All of these "experiments" left audible results (the soundfiles). There's no place like Home is simply a record of the empirical results of these tests. The evolutionary approach I adopted produced sounds that flowed very naturally into each other. Although I did make a number of compositional choices unrelated to the "experimenting" while assembling the soundfiles into the piece, the basic idea for the structure (and the actual sounds themselves!) were a direct result of the interaction that developed between Elthar and myself.

CONCLUSION

The point I wanted to make by relating the somewhat absurd view of myself as "population scientist in sound" was how much the interface can influence the music that is created. Even if the influence isn't as dramatically obvious as my interaction with the Elthar program, the nature of the interface says much about the resulting art. One of the biggest criticisms of the MIDI standard is the assumptions made about music inherent in its design (Loy, 1985). The assumptions themselves may not be necessarily "bad", but it is important for composers to be aware of them and the effect they may have on creative thinking. Computers at least offer composers an alternative -- design a different interface. New MIDI software is already being developed that circumvents some of the musical decisions made by the original designers (Yavelow, 1986).

ACKNOWLEDGMENTS/INFO

Elthar is written in Franz Lisp and currently runs on a DEC Microvax II computer. The signal processing routines are written in C and run in Paul Lansky's CMIX digital synthesis environment. Elthar currently understands how to use these signal processing algorithms: flanging, amplitude modulation, reverberation (room simulation), several "flavors" of echo and delay, comb filtering, elliptical filtering (5 low-pass, 5 band-pass, 5 hi-pass), interpolation (sampling rate conversion), and mixing. I wish to thank Paul Lansky and Jim Randall of Princeton University for providing the opportunity and intellectual freedom to pursue this project.

REFERENCES

Loy, G. 1985. "Musicians Make a Standard: The MIDI Phenomenon." Computer Music Journal 9(4):8-26.

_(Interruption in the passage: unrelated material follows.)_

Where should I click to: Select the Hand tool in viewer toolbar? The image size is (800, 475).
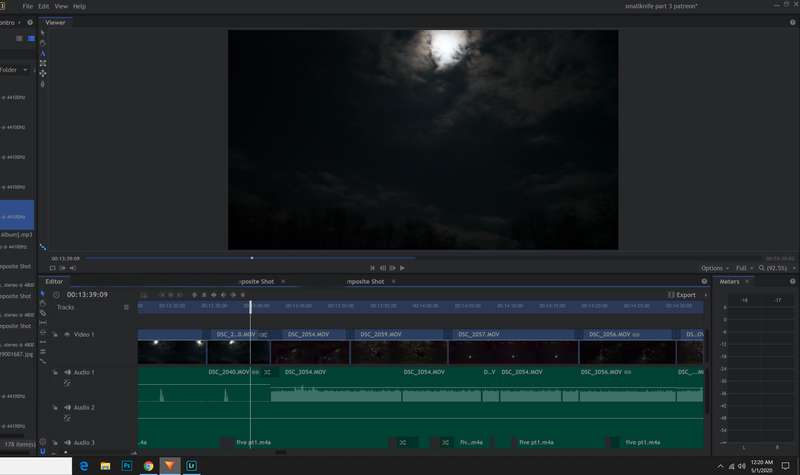click(x=43, y=43)
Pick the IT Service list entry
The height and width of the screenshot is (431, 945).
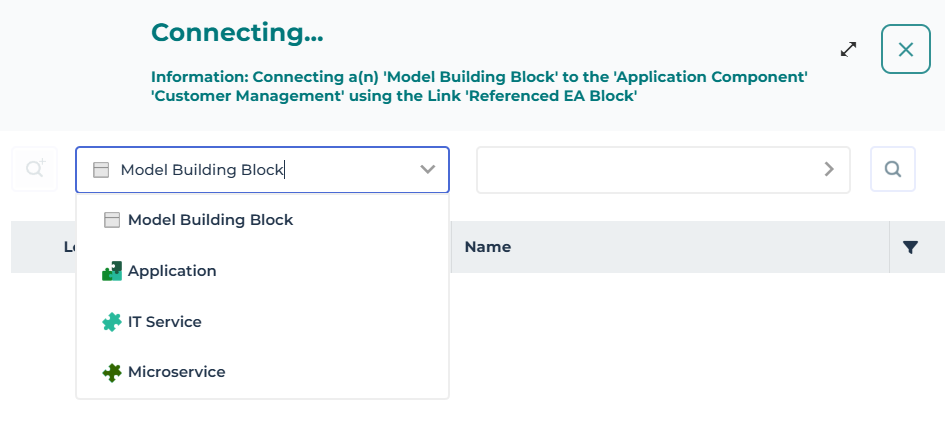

Michalski, R. S., Carbonell, J. G. and Mitchell, T. M. (editors). 1983. Machine Learning: An Artificial Intelligence Approach. Palo Alto, California: Tioga Publishing Company.

Minsky, M. 1975. "A Framework for Representing Knowledge." The Psychology of Computer Vision. Winston, P. H. (editor). New York: McGraw-Hill.

Schank, R. C. and Abelson, R. P. 1977. Scripts, Plans, Goals and Understanding. Hillsdale, New Jersey: Lawrence Erlbaum Associates.

Yavelow, C. 1986. "MIDI and the Apple Macintosh." Computer Music Journal 10(3):11-47.